Republicans Use Iffy Math to Attack CFPB Office Renovation

When the U.S. Consumer Financial Protection Bureau opened in 2011, the best available government office space large enough to accommodate its thousand-plus employees was a run-down concrete building on G Street near the White House that once housed the now-defunct Office of Thrift Supervision. The bureau’s director, Richard Cordray, has called the dark, musty structure a “dump.” The U.S. Department of the Treasury said the building, erected in 1976, was in need of “major renovations,” which the low rent reflected.

Three years later, the CFPB’s plans to fix up the place are under attack by Republicans who fought to block the agency’s creation and have tried since to weaken or kill it. Representative Jeb Hensarling of Texas, chairman of the House Financial Services Committee, decries the renovation as a “blatant waste” of public money. The CFPB says it will cost about $140 million; Republicans predict it will come to much more.

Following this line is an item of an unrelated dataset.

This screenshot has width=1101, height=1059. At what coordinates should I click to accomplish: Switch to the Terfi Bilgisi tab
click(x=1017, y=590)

The U.S. General Services Administration is managing the project and intends to update the interior, fix the leaky roof, and upgrade the building to LEED Gold environmental standards. Hensarling and other opponents have latched onto a planned glass staircase, and a granite fountain, benches, and trees in the building’s public outdoor plaza as evidence of opulent excess. “It has become abundantly clear that it’s not 1700 G Street that needs an overhaul, but rather the entire structure of the CFPB,” Representative Patrick McHenry of North Carolina, chairman of the committee’s Oversight and Investigations Subcommittee, said in a July 2 press release.

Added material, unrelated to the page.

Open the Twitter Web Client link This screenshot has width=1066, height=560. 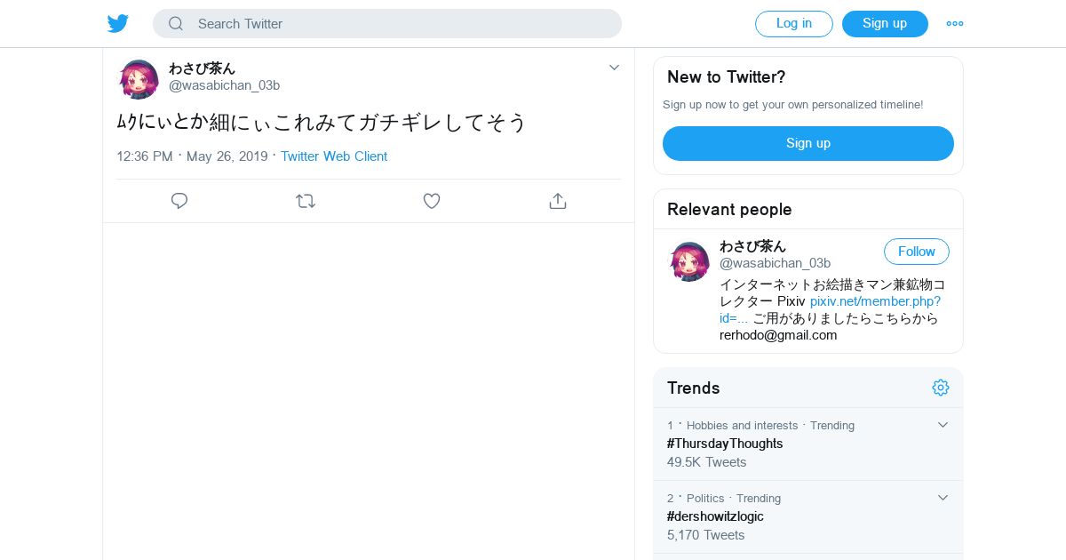click(x=334, y=156)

The GOP members say their calculations show the renovation will cost $215.8 million, or $590 per square foot—more than double the CFPB estimate, and more than it cost per square foot to construct the lavish Bellagio Hotel and Casino in Las Vegas. These figures were picked up by newspapers and conservative websites, which ran them under headlines like “Elizabeth Warren’s Brainchild Builds HQ Costlier Than Trump Tower.” There’s just one hitch: Their numbers don’t add up.

At McHenry’s request, the inspector general of the Federal Reserve, the CFPB’s parent agency, prepared a report in June examining the project’s price tag. It said the job would cost an estimated $145.1 million for construction, construction management, and GSA fees. The report said the renovation covers 512,000 sq. ft., bringing the estimate to $283 per square foot. The renovation has since been scaled back to 503,000 sq. ft.

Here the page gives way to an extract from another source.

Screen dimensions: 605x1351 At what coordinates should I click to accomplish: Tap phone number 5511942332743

The Republican figures inflate the total price by tacking on $70.7 million for costs such as hiring movers and renting temporary offices to use during the construction. Those expenses aren’t typically included in calculating construction costs, says Randolph Harrell, executive vice president at the brokerage CBRE. “But it is a real cost,” he says.

Even with all of that packed onto the price, though, the grand total would still only reach about $421 per square foot, well short of the GOP’s $590. A Financial Services Committee spokesman says their calculations use a smaller footprint for the renovation than the GSA, but that explanation doesn’t account for all of the extra $169 per square foot. At the overstated $421, the project actually would cost less per square foot than the Bellagio ($482) and Trump Tower ($448) if adjusted for inflation to make the numbers comparable—something the GOP estimate doesn’t do.

The GSA has said the costs are in line with other government renovation projects, and the inspector general concluded the CFPB followed proper contracting procedures. The report did take the agency to task for not initially making a required “business case” to justify the renovation.

Republicans have cast the project as a misuse of public dollars in a time of tight budgets. “The CFPB is funded by the Federal Reserve, which happens to be taxpayer money,” Hensarling said in a February speech that denounced the renovation. But the Federal Reserve is self-financed, largely with income on securities such as government bonds, so the amount Congress needs to set aside for the office redo is precisely zero.